A lot of us earned our living elsewhere, accumulated our nest-egg elsewhere, before we came to the peninsula. Arriving here, we bought a place on the shore so we could take it easy, just coast along, working a little or not at all, whatever suits our fancy. The price we had to pay for our lovely, shoreline property was no problem — not nearly as expensive as what we got for our previous home in the city. Our “come from away” money pushed up real estate prices, but only on the shorelines — local folk could still afford to buy property inland.

But over the last few years, an increasing number of peninsula properties have been snapped up by investors and speculators. Some intend to turn the houses into STAs, others are just afraid of missing out on all the wealth the rising prices are creating. This has driven the already-too-high housing prices to levels that are beyond the means of all but wealthy people and investors.

The Economist magazine rates Canada as having the world’s worst housing bubble. Not only are our housing prices among the frothiest in the world, but our household (non-mortgage) debt level is among the world’s highest as well. Add steeply increasing interest rates and you have a very volatile mix.

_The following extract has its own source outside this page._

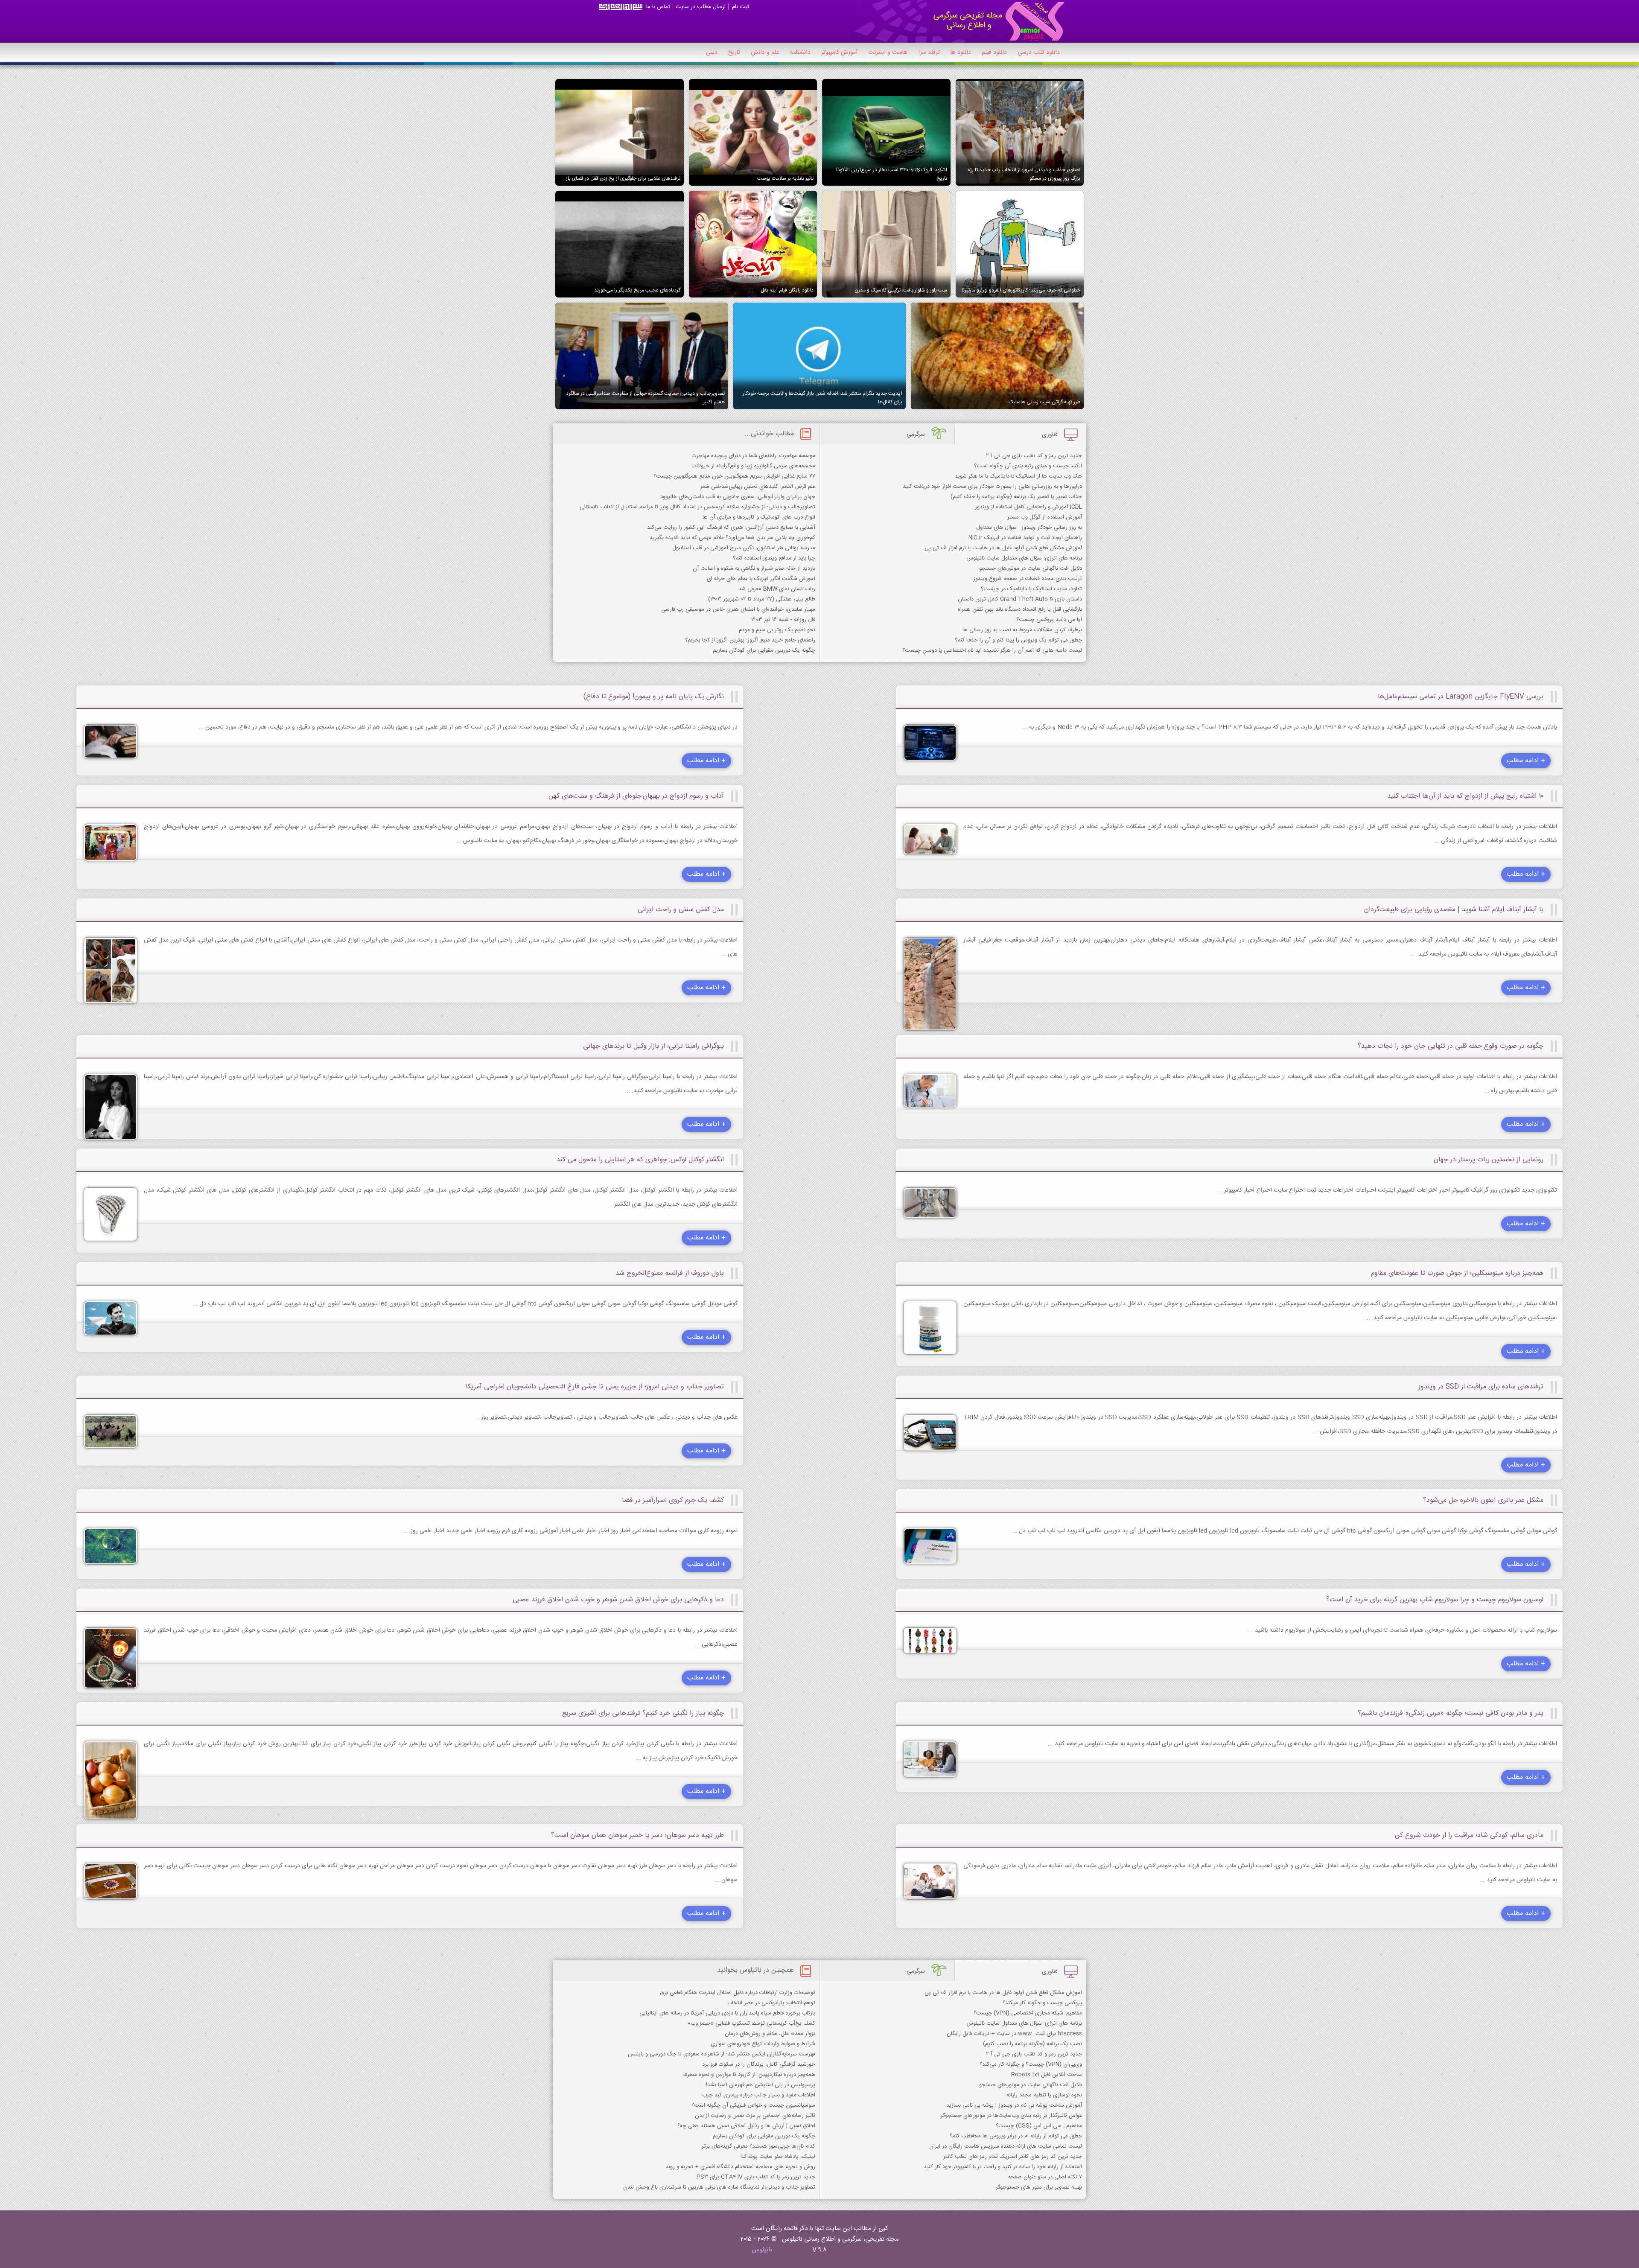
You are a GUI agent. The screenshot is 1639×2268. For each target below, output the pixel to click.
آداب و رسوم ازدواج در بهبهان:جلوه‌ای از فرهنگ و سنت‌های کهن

Economists agree that high house prices have the heaviest impact on first time buyers — or would-be first time buyers. All across Canada, young people are watching from the sidelines as property values spiral out of reach. Many are convinced they will never be able to own a home.

Nowhere is this more extreme than our peninsula, where entry-level properties have tripled in value in the last few years. There are multiple factors at play here. Partly it’s that municipal building rules required new houses to be larger than most entry-level budgets can afford. Partly it’s that all the contractors are booked years in advance, building largish homes and/or purpose-built STAs. Partly it’s that regulations and red tape make subdividing land into building lots a very expensive and time-consuming process. Partly it’s that speculators have pushed the value of existing building lots to stratospheric levels. Partly it’s that every building lot needs its own well and its own septic system, which adds another $50,000 or so to the cost of a new build. Partly it’s that investors won’t build something they can rent for $1,000 a month when they can just as easily build an STA and rent it for $3,000 a week.

That’s a lot of factors pushing things in the wrong direction. It’s almost impossible to buy a home in our community with the money you can earn in our community. If nobody can afford to buy a home in our community except affluent seniors and STA investors, pretty soon there will be nobody here except affluent seniors and STAs. Nobody to mow your lawn or fix your plumbing. Nobody to cook or wait table in restaurants, which quickly translates to no restaurants. If young families can’t afford to live here, we’ll lose our schools. With no schools, how are we going to attract doctors and nurses?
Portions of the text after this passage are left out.